Findability of UK health datasets available for research: a mixed methods study

BMJ Health Care Inform. 2022 Feb;29(1):e100325. doi: 10.1136/bmjhci-2021-100325.

Abstract

Objective: How health researchers find secondary data to analyse is unclear. We sought to describe the approaches that UK organisations take to help researchers find data and to assess the findability of health data that are available for research.

Methods: We surveyed established organisations about how they make data findable. We derived measures of findability based on the first element of the FAIR principles (Findable, Accessible, Interoperable, Reproducible). We applied these to 13 UK health datasets and measured their findability via two major internet search engines in 2018 and repeated in 2021.

Results: Among 12 survey respondents, 11 indicated that they made metadata publicly available. Respondents said internet presence was important for findability, but that this needed improvement. In 2018, 8 out of 13 datasets were listed in the top 100 search results of 10 searches repeated on both search engines, while the remaining 5 were found one click away from those search results. In 2021, this had reduced to seven datasets directly listed and one dataset one click away. In 2021, Google Dataset Search had become available, which listed 3 of the 13 datasets within the top 100 search results.

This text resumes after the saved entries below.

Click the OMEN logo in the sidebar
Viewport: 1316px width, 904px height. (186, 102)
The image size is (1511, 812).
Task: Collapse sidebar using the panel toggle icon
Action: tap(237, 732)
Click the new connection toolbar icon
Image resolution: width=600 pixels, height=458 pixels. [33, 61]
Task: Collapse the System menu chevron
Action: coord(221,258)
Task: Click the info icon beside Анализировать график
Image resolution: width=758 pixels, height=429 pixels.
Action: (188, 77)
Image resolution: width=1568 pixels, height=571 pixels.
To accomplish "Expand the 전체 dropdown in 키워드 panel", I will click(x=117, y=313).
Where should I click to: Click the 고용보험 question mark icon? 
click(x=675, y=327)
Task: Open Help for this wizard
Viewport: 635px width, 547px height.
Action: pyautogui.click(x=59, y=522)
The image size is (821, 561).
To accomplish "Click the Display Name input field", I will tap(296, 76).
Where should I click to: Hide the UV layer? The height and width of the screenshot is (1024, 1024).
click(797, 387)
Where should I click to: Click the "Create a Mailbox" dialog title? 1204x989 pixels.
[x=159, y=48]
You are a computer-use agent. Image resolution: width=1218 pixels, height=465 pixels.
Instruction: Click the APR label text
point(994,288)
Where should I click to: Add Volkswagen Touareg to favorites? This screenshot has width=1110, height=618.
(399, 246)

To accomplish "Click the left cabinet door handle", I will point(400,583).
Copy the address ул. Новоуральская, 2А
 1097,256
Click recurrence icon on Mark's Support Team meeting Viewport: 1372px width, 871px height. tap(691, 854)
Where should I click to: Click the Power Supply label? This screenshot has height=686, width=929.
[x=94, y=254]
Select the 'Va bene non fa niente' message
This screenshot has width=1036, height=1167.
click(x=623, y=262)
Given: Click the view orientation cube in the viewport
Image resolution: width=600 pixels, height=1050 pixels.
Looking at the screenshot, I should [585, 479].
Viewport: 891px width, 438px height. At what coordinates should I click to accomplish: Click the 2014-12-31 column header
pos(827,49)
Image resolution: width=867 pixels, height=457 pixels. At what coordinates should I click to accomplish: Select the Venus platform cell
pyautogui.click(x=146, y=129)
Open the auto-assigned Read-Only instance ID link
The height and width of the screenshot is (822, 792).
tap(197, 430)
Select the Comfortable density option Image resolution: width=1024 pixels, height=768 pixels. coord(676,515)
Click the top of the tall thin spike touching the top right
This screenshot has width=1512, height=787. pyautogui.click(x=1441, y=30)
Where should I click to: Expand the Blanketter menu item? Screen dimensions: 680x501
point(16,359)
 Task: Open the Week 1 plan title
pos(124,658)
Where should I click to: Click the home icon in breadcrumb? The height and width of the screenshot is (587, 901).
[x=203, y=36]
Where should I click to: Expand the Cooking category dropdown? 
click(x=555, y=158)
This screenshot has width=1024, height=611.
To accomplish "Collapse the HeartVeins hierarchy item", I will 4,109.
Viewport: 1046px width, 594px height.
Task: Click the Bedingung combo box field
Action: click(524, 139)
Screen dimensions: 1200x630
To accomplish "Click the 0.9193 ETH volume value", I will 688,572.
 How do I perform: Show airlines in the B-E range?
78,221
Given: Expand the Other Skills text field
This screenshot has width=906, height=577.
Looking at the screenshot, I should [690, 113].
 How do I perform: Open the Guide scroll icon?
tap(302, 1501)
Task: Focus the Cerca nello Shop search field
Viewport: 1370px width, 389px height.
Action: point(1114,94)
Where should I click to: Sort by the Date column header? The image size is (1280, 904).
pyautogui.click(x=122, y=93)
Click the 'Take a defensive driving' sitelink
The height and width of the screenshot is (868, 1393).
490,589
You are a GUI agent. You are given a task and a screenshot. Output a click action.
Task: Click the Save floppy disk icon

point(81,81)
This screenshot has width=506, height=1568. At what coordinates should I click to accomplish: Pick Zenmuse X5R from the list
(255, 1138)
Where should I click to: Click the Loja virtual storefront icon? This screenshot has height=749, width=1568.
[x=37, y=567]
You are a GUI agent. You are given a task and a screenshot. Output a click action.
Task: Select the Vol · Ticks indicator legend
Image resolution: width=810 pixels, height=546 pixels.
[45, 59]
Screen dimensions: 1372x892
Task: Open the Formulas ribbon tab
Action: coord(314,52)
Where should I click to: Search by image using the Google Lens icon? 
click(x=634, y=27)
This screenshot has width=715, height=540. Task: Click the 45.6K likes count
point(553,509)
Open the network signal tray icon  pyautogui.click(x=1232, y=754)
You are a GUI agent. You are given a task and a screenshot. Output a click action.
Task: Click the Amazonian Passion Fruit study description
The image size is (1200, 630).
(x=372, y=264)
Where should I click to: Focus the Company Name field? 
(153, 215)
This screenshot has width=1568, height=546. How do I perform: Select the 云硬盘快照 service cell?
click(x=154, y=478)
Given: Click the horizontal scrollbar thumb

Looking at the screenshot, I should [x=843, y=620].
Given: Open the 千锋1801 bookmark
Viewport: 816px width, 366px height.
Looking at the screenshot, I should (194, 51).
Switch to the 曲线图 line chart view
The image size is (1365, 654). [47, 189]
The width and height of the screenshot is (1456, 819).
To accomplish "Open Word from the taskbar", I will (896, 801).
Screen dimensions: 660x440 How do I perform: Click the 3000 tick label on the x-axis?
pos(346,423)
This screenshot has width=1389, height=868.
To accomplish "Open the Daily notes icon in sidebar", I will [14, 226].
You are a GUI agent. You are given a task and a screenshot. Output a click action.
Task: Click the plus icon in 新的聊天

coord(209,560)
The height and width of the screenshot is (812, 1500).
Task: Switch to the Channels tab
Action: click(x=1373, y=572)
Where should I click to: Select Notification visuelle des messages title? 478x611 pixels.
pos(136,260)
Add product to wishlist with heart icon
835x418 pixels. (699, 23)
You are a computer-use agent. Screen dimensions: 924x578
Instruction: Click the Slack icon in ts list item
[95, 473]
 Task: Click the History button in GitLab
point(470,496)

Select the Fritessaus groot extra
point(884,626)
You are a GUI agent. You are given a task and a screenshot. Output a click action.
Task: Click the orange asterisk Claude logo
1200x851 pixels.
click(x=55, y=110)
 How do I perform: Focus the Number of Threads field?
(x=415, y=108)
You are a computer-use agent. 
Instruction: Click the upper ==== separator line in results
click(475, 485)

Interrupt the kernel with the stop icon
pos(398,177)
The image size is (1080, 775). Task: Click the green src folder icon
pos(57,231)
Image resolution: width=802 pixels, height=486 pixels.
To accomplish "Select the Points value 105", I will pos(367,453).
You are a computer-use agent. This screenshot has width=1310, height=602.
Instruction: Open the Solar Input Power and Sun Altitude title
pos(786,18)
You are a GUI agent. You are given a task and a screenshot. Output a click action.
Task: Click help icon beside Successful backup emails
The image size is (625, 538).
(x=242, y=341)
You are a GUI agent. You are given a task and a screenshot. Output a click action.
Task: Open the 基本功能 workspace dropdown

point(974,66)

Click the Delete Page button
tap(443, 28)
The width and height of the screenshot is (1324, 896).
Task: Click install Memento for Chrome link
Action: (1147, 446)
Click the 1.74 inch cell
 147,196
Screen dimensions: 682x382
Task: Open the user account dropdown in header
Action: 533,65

Discussion: Measuring findability via online search engines is one method for evaluating efforts to improve findability. Findability could perhaps be improved with catalogues that have greater inclusion of datasets, field-level metadata and persistent identifiers.

Conclusion: UK organisations recognised the importance of the internet for finding data for research. However, health datasets available for research were no more findable in 2021 than in 2018.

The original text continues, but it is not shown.